Is social software or Web 2.0 for small companies?

One of my favourite quotes about the need for social software was from someone at Lotusphere who was talking about the integration of Bank of New York and Mellon Financial in the States.  He stated that the problem was he had 17,000 people over here and 23,000 people over there who didn’t know each other and were supposed to drive synergies from the merger.  How was this going to happen?

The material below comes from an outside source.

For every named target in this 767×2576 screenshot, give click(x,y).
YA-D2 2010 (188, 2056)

Whilst a great example, I’ve found that when I talk about this to small and medium companies in the UK, the response tends to be that social software is only useful when talking about numbers in those scales.  This is unfortunate, as I am sure it is not the case.  When we started Trovus and there were just the three of us, we used instant messaging constantly, and have since deployed Lotus Quickr to manage wikis and documents.  We no longer send any attachments by email internally, everything is accessed through our intranet.  We even invite customers into our intranet to collaborate on documents on occasion.  We saw immediate value of working in a wiki-style environment just between the three of us.  Now we are seven full time members of staff, the returns are even greater.  We haven’t done an ROI case on this because the price point is low enough that there is no ROI for doing an ROI!  Having a collaborative working environment around documents is as much a given as having mobile phones and email.

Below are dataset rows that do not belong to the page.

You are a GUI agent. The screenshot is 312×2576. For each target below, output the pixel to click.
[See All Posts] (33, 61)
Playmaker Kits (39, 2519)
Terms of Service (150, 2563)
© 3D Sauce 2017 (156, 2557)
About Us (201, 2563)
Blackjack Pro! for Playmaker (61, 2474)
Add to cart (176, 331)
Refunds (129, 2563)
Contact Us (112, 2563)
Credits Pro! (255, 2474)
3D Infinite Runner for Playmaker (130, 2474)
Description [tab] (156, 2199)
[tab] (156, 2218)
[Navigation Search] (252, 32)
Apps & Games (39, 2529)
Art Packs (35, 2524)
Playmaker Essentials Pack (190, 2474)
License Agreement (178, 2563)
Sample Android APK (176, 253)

Social software or Web 2.0 can have two purposes.  One is to work more effectively with people you know.  The other is to find people who you didn’t know but should (as in the merger example above).  In a small company where everyone knows each other, the Bank of New York/Mellon example won’t apply directly, but there is still scope for using tools such as Twitter to find like-minded individuals and organisations outside of your current circle of contacts who are potential customer/partner/referral opportunities.  As long as there are two of you, Web 2.0 can be extremely valuable as we have found in terms of productivity and more mundane things like reducing the size of your email quota (which, as we run a hosted service, saves us money!)  The price point of tools like Lotus Quickr and Microsoft Sharepoint are so low these days that almost any company can afford them.  As Euan Semple said to me the other day, when thinking about ROI just keep the ‘I’ small enough that no-one notices!